Denial-of-Service Attack Types

There are a lot of kinds of DoS attack methods, that differ by the quantity, target, and protocol. The most common DoS attack methods are divided into three types.

Volume-based DoS attack
Flooding the target with an enormous amount of traffic (mostly more than 100Gbps). Volume-based attacks target the server bandwidth. They are measured in bits per second (bps). The most Popular attack of this kind are ICMP and UDP floods.

Protocol-based DoS attack
Targeting the vulnerability in the OSI model Layer 3 or Layer 4 weaknesses. Protocol-based attacks fill the server resources, so there is no place to store the upcoming requests. They are measured in packets per second (pps). Popular attacks of this kind are Ping of Death, Smurf DDoS, and more.

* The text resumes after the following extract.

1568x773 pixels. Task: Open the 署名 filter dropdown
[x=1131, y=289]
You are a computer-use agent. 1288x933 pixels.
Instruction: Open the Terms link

Application-based DoS attack (AND DEMOS)
Targeting the top layer in the OSI model, Layer 7. Where the attack is harder to identify and very stealthy. Because in this layer common internet requests such HTTP GET/POST occur, it is hard to determine whether the request sender is a legitimate user or the attacker. Application-based attacks require less bandwidth to make a huge disruption.

In this tutorial we will learn how to conduct Denial-of-Service using an Application-based DoS attack to test against several targets. The sample we test here as victims are basic websites such as school websites, hotel webpages and e-commerce and franchise sites which will rename anonymous for the purpose of education.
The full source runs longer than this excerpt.